If they are right, then those who support an absolute ban on torture had better be honest enough to admit that moral prohibition comes at a price. It is possible, at least in theory, that subjecting interrogators to rules that outlaw torture and coercive interrogation, backed up by punishment if they go too far, will create an interrogation regime that allows some interrogation subjects to resist divulging information and prevents our intelligence services from timely access to information that may save lives.

These are the words of a man who believes torture works and whose only defence against it is this:

We cannot torture, in other words, because of who we are. This is the best I can do...

Frankly, if that's the best he can do, he doesn't deserve to lead the Liberal party and all of his boasting about the fact that he believes in human rights is based on very shaky ground indeed.

There is a danger that intellectuals face: the fact that they can intellectualize practically anything based on logic (at times subtley faulty yet still believable to an extent). What can be missing from such a mental experiment however is the emotional and spiritual depth of the human experience that produces a distance between the discussion of subjects like torture and the realities of the results of torture and so-called "coercive interrogation" methods themselves on the actual people who have endured them. It is of no benefit to bow to a thinker who is unable to make the connection to his own humanity.

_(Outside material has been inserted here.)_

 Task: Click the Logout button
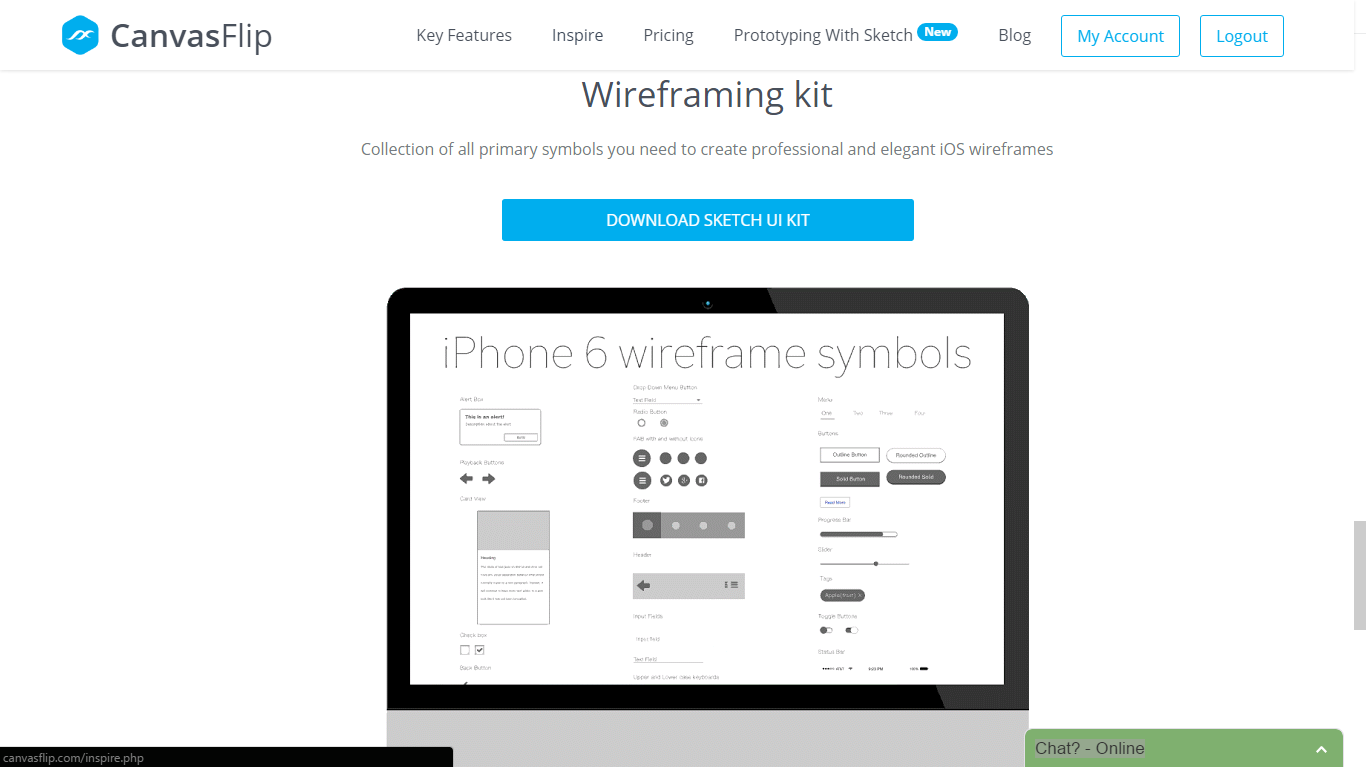[x=1242, y=36]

Ignatieff uses his intellectualism to try to convince people that he really does believe in a ban on torture, while lamenting the loss of possible valuable information that he asserts can be gained from it. That is his stance. And he chooses to believe that it works in the face of massive evidence to the contrary while parroting Bushco statements that the torture of Kahlid Sheikh Mohammed actually produced useful results - a claim that has never been verified. One would think an intellectual, who prides himself in working for human rights, would at the very least question such a statement. But he can't because he really does believe torture can be useful. That, as far as I'm concerned, is a major flaw that cannot be overlooked, waved away or shouted down and booed by those who support Ignatieff's bid for the leadership. Nor should it be.

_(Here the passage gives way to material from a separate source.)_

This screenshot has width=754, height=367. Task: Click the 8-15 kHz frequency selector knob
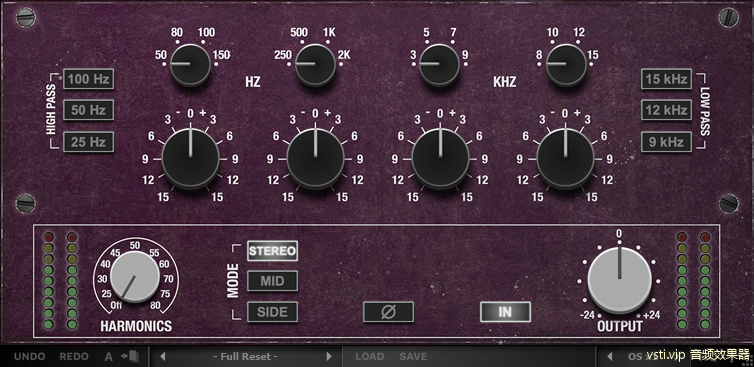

He is responsible for what he has written and what he believes and this man who wants to lead our country in the future must be answerable to all of us, much to the chagrin of those supporters of his at the debate on Saturday who would rather stifle debate than let it thrive in the open - where it rightly belongs.

We cannot allow our country to devolve into the political situation we now see in the United States: a far-right party (the Republicans) opposed by a lesser right party (the Democrats). Canada needs a balance between true liberals and true conservatives who are then able to meet somewhere in the middle in which they can compromise on decisions that work for all of us because that is the kind of democratic model that ensures that majority and minority rights are protected. That is a real reflection of our national character and we must be vigilant if we are to maintain what we cherish and value.

And that is why electing someone like Michael Ignatieff, who endorses pre-emptive war, whose character is lacking on the subject of torture, who believes in a military solution for Israeli/Palestinian relations, who openly sanctions targeted assassinations and who would rather live with the 'lesser of two evils' than rise above such a weak surrender to human rights to grab onto a mantle of the greater good which can be achieved by peaceful and humanitarian means - that is why his election as Liberal party leader would be a major step backwards for this country that we love so much. Why would any liberal or Liberal give such a man the power to run our country based on those beliefs?